Joana Guerra Tadeu tem uma filha de dois anos, a Aurora, uma bebé conhecida por quem segue a página A Minimalista nas redes sociais. Ao contrário do que acontece com a maioria das crianças, a bebé Aurora (como a mãe lhe chama nas redes sociais) está a aprender, desde o berço, a "treinar o desapego" a valorizar mais o tempo que passa com a família do que as coisas que possui e a aceitar e ecologia como parte integrante do crescimento.

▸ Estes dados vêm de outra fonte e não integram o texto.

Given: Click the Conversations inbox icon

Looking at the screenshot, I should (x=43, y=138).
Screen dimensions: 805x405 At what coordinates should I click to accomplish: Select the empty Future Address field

O maior desafio dos pais, para já, é explicar este estilo de vida aos restantes membros da família e aos amigos.

"Recebemos sempre muitos presentes, as pessoas fazem isso com todo o amor, mas nós temos esta noção de que ajudar é dar coisas e eu costumo dizer que ajudar é dar tempo. Dar tempo torna-se um desafio muito maior do que dar coisas", começa por contar ao Verdes Hábitos.

No dia-a-dia desta família não há idas semanais ao centro comercial, sempre que entra um brinquedo novo em casa sai um antigo e não há lugar para presentes não solicitados: "O que nós costumamos dizer aos nossos familiares e amigos, tanto no Natal como no aniversário da Aurora, é: 'Se vocês nos derem um presente que nós não dissemos especificamente que nos fazia falta não se podem chatear se a gente a seguir o vender em segunda mão ou o oferecer a um amigo'".

Encontrar um ponto de equilíbrio é uma tarefa quase hercúlea e, por isso, a autora do podcast Puericooltura acredita que é fundamental ter bom senso e saber como dizer não: "É preciso explicar porquê. Não é só dizer que não e ser cruel. Nós não podemos ser cruéis, até porque se fizermos isso perdemos logo a razão e ninguém percebe e não se compreende. É importante que as pessoas compreendam porque é que estamos a dizer que não."

Para os pais de primeira viagem, A Minimalista aconselha a repensarem o que é realmente indispensável, comprar tudo o que puderem em segunda mão e a cultivarem o aborrecimento: "Deixem as crianças ficar muito aborrecidas, muito entediadas, porque é aí que as pessoas pensam e é aí que as pessoas são criativas e é aí que as pessoas aprendem a fazer coisas sem terem objetos e a criar."